→ **TASK**: Copy the lines of data below word for word, leaving out the pictures.

→ **Rows showing where targets appear**:
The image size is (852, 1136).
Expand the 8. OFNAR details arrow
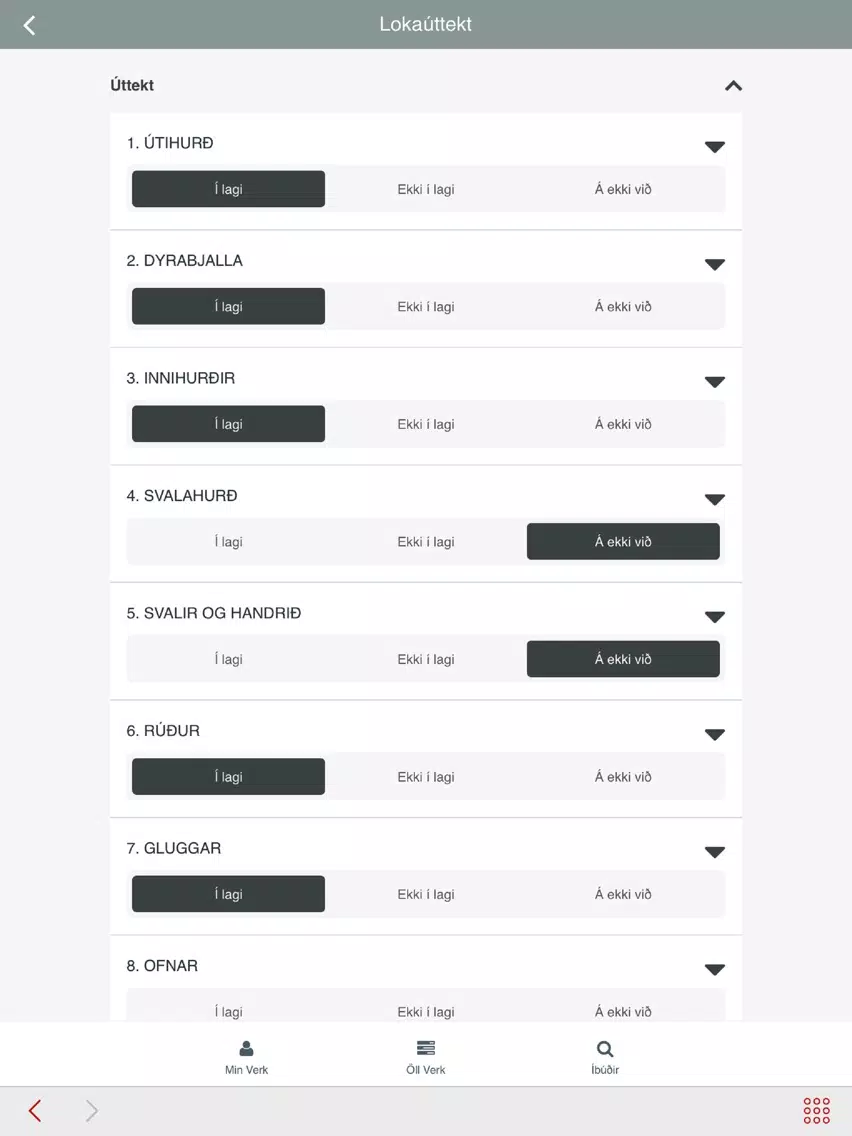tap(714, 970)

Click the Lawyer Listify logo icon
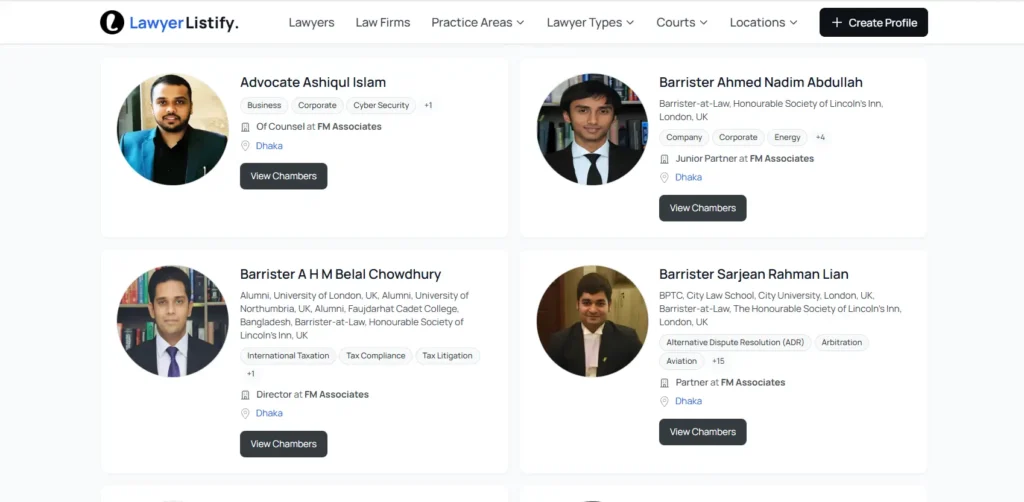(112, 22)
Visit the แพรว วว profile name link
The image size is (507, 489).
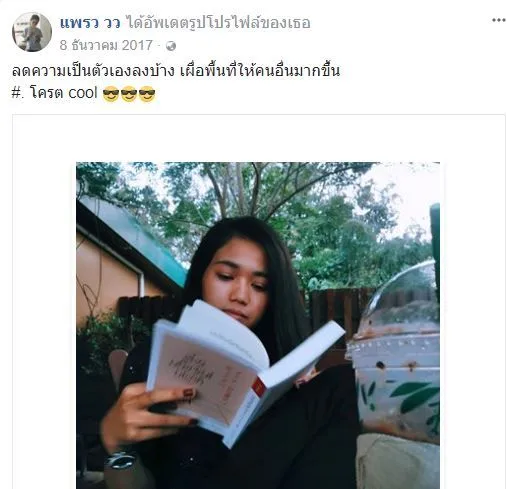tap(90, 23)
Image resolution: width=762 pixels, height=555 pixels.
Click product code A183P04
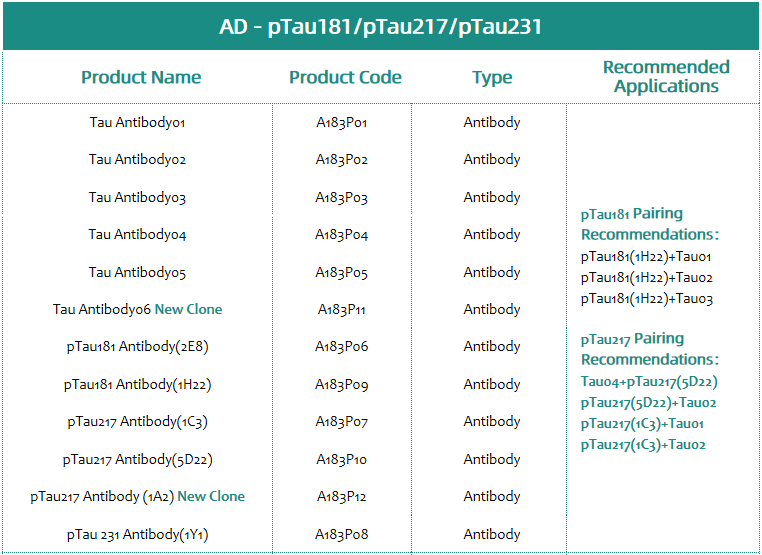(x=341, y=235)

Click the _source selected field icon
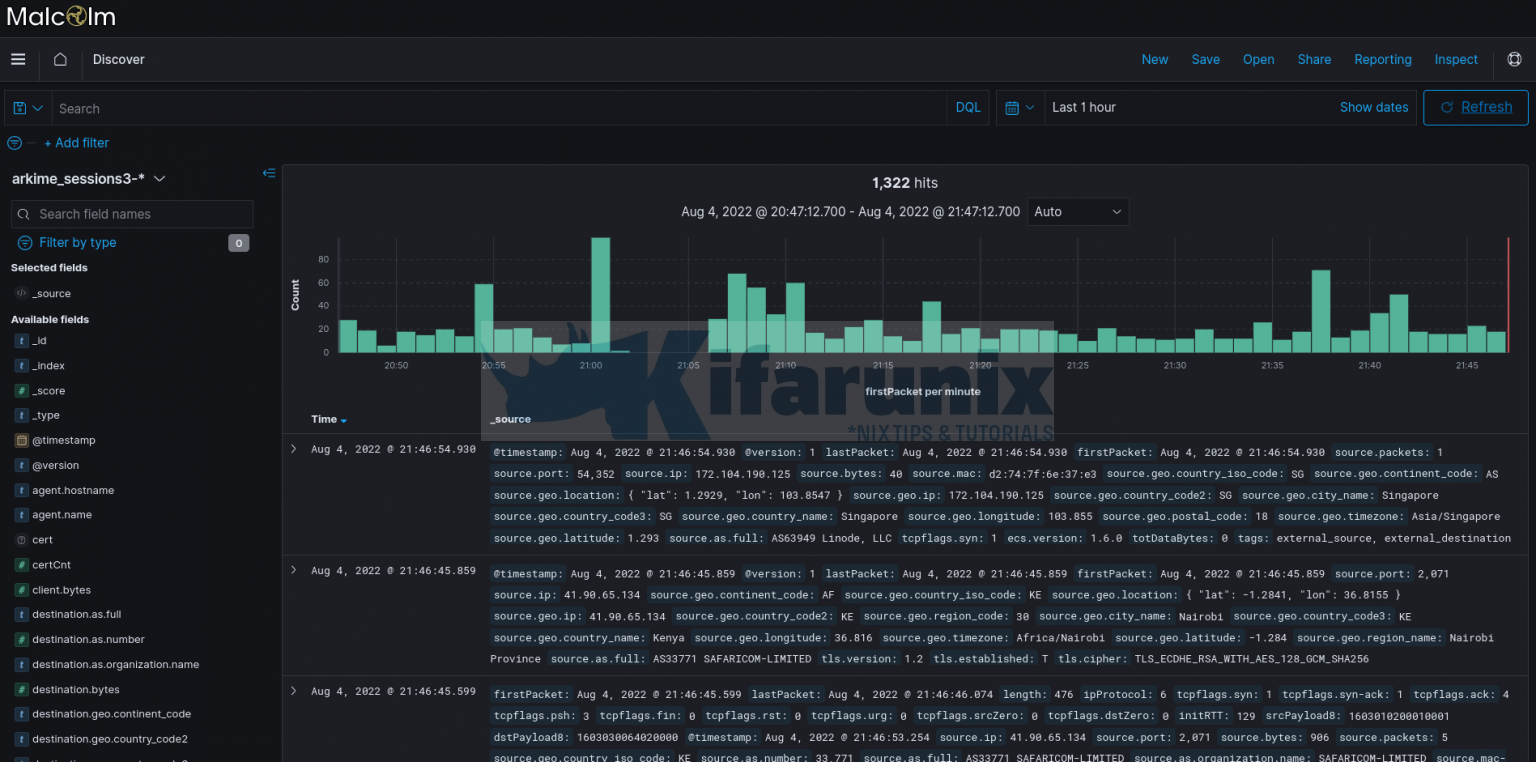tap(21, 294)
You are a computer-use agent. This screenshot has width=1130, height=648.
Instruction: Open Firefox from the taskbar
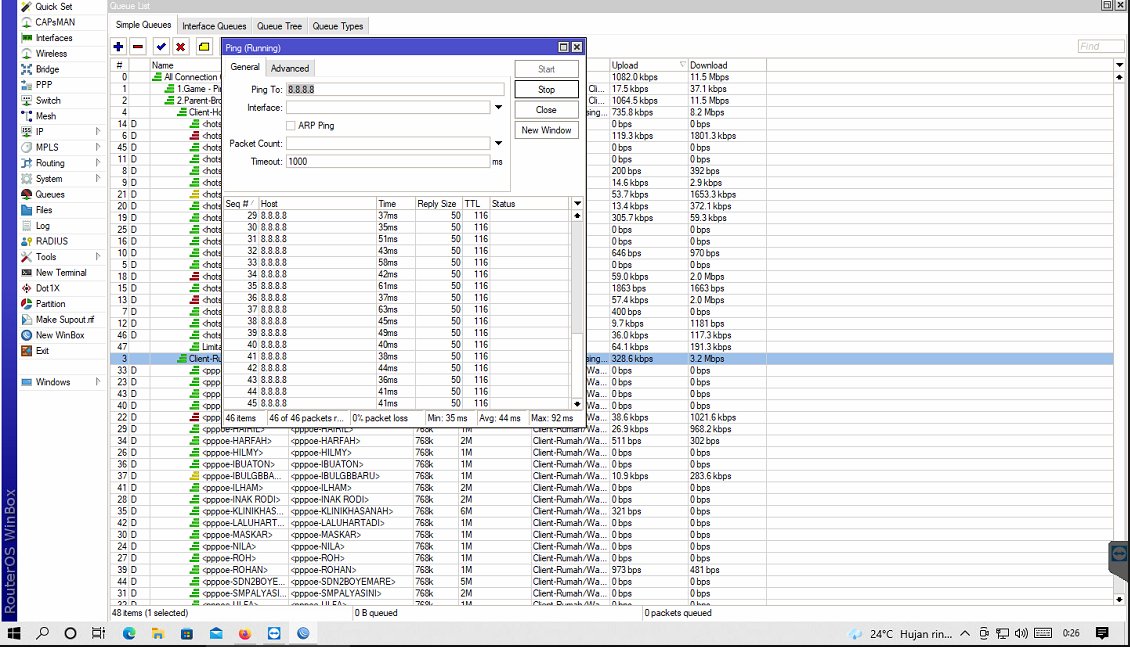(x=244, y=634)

→ **SOLVED EXERCISE**:
The image size is (852, 1136).
Expand the 8. OFNAR details arrow
tap(714, 970)

Click the Lawyer Listify logo icon
(112, 22)
Visit the แพรว วว profile name link
The image size is (507, 489).
tap(90, 23)
Image resolution: width=762 pixels, height=555 pixels.
Click product code A183P04
(x=341, y=235)

Click the _source selected field icon
tap(21, 294)
You are a computer-use agent. This screenshot has width=1130, height=648.
Instruction: Open Firefox from the taskbar
(x=244, y=634)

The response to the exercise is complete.